“Están muy equivocados”: ‘El Tigre’, sobre prohibición de la camiseta tricolor en su campaña
Según el despacho judicial, la orden busca evitar que la imagen de la Selección Colombia pueda interpretarse como un respaldo político o que sea utilizada para asociar la identidad deportiva nacional con una candidatura específica.
El candidato presidencial Abelardo De la Espriella reaccionó con dureza a la decisión de un juez de Bogotá que ordenó suspender temporalmente el uso de la camiseta, los colores y los emblemas de la Selección Colombia en actividades de su campaña política. El aspirante aseguró que la medida representa una señal preocupante sobre posibles restricciones a las libertades ciudadanas.
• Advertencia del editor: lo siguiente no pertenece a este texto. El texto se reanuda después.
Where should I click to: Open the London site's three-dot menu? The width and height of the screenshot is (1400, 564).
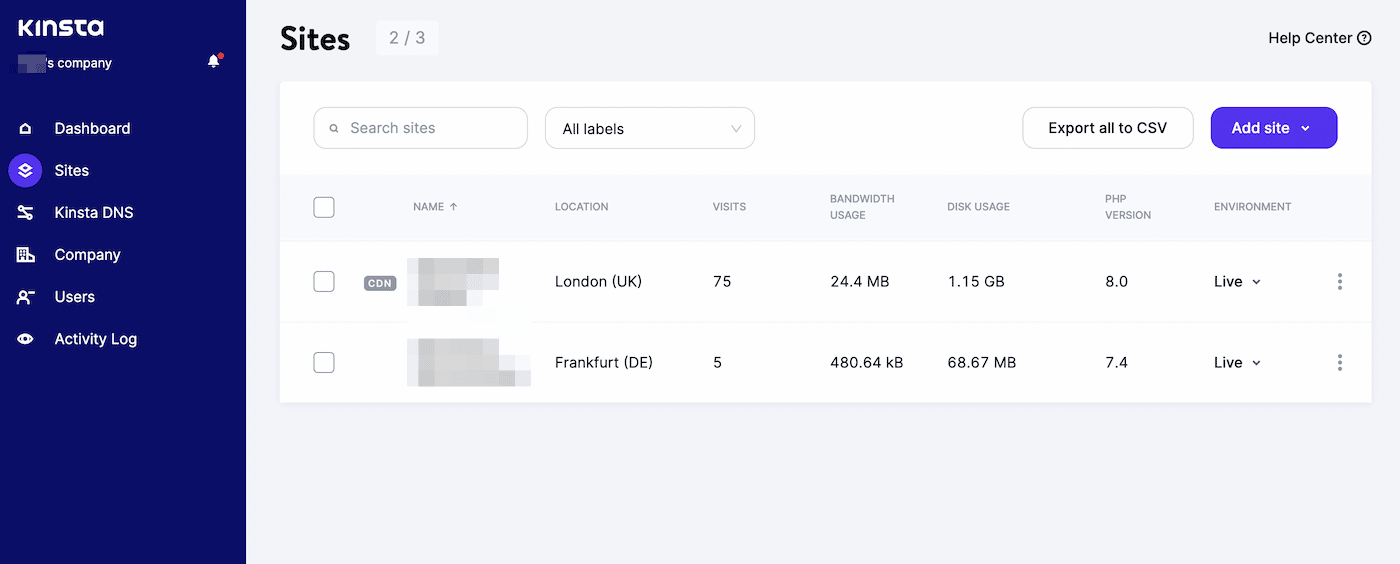pos(1339,282)
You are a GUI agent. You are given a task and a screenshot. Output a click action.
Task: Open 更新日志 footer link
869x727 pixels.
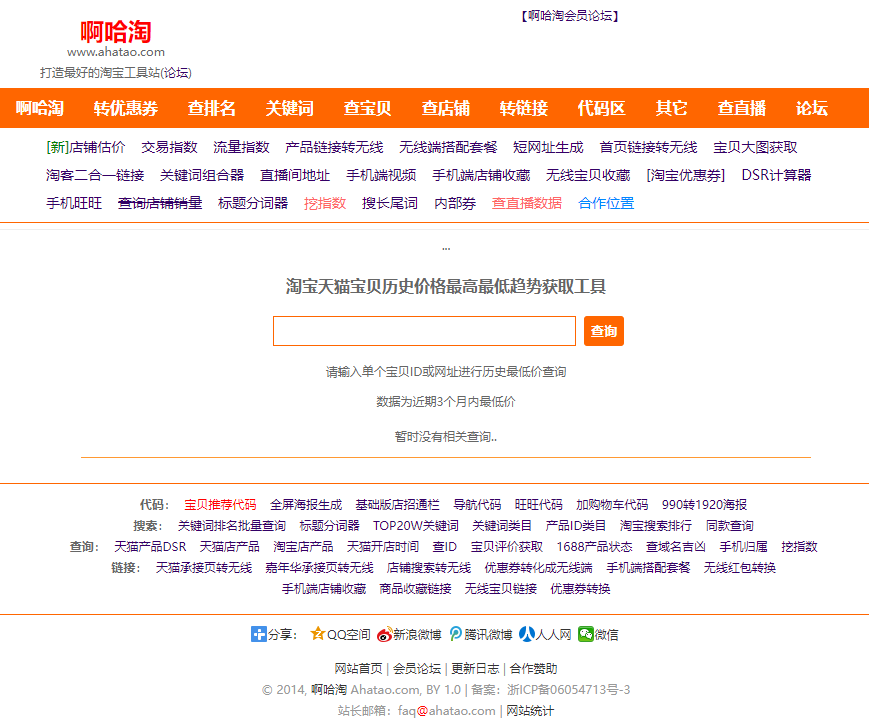(476, 669)
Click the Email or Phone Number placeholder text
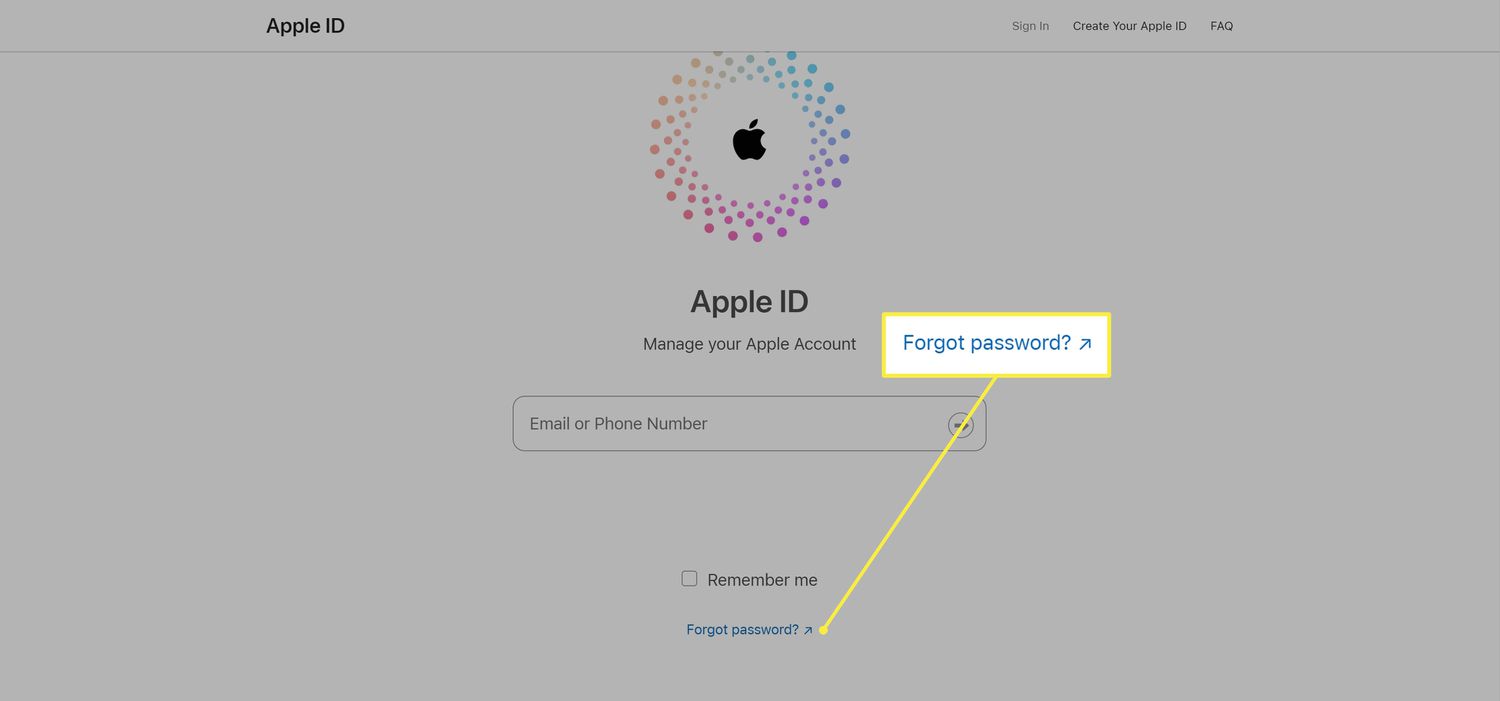The height and width of the screenshot is (701, 1500). click(618, 424)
Prohibición de la camiseta tricolor en campaña de Abelardo
“Los símbolos patrios nos unen como colombianos. Por eso, cualquier intento de estigmatizarlos, restringir su uso o justificar actos de vandalismo contra ellos debe ser motivo de preocupación”, afirmó De la Espriella. Además, sostuvo que la decisión judicial constituye una “alarma” para quienes consideran que se estaría limitando el derecho de los ciudadanos a expresar su identidad nacional.
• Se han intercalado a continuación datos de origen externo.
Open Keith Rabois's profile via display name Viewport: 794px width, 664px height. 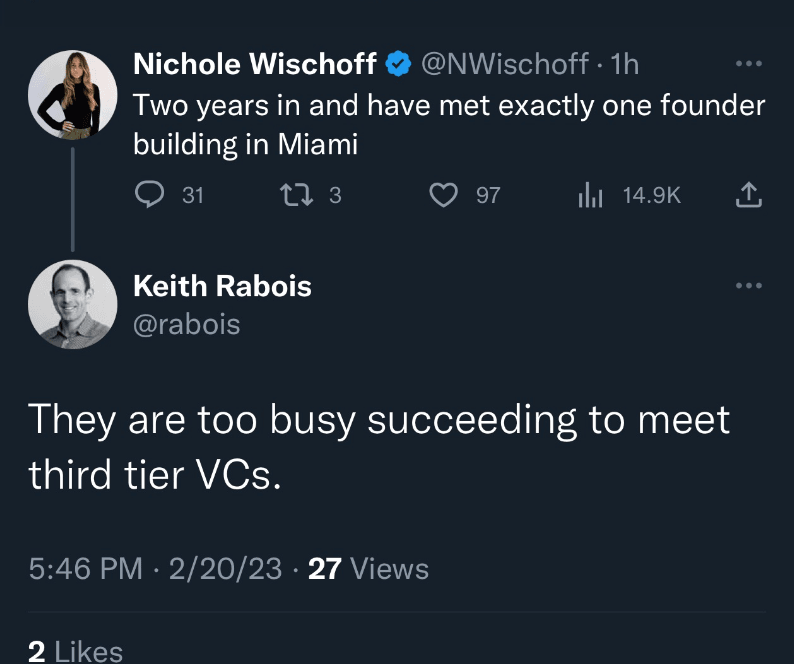pyautogui.click(x=222, y=286)
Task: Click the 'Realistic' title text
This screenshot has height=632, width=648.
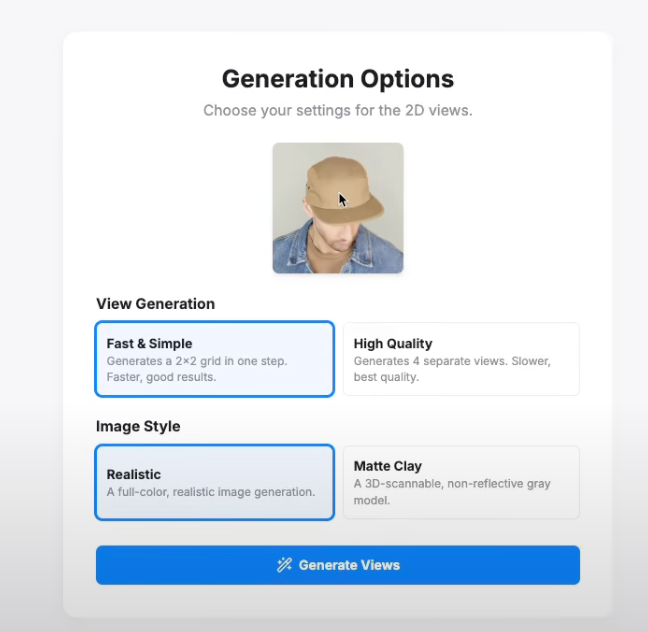Action: (x=134, y=475)
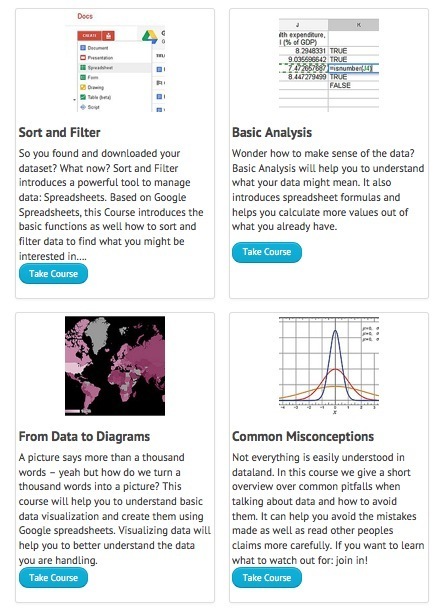
Task: Click the Google Drive triangle logo icon
Action: point(149,36)
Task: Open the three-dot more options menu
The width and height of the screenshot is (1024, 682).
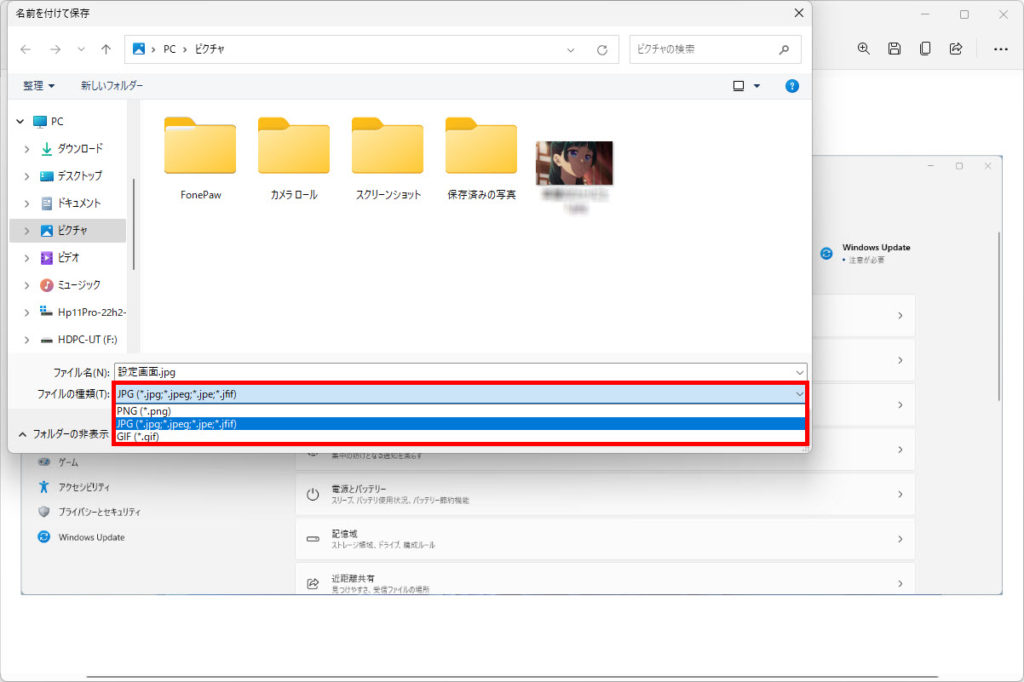Action: (1000, 49)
La medida fue adoptada por el Juzgado 120 Penal Municipal con función de conocimiento de Bogotá, luego de admitir una acción de tutela presentada por un ciudadano que cuestionó el uso de símbolos asociados a la Selección Colombia dentro de la estrategia política del movimiento Defensores de la Patria y de la campaña presidencial del denominado “Tigre”.
Según el despacho judicial, la orden busca evitar que la imagen de la Selección Colombia pueda interpretarse como un respaldo político o que sea utilizada para asociar la identidad deportiva nacional con una candidatura específica. Mientras se resuelve de fondo la tutela, De la Espriella y los integrantes de su movimiento deberán abstenerse de utilizar estos elementos en actos públicos y piezas de campaña.
El recurso fue interpuesto por Wilmar Bocanegra, quien argumentó que la apropiación de este símbolo nacional por parte de un sector político podría afectar principios democráticos y generar escenarios de exclusión. El juez tendrá ahora un plazo de 15 días para emitir una decisión definitiva sobre el caso, que se ha convertido en uno de los debates más polémicos de la actual campaña presidencial.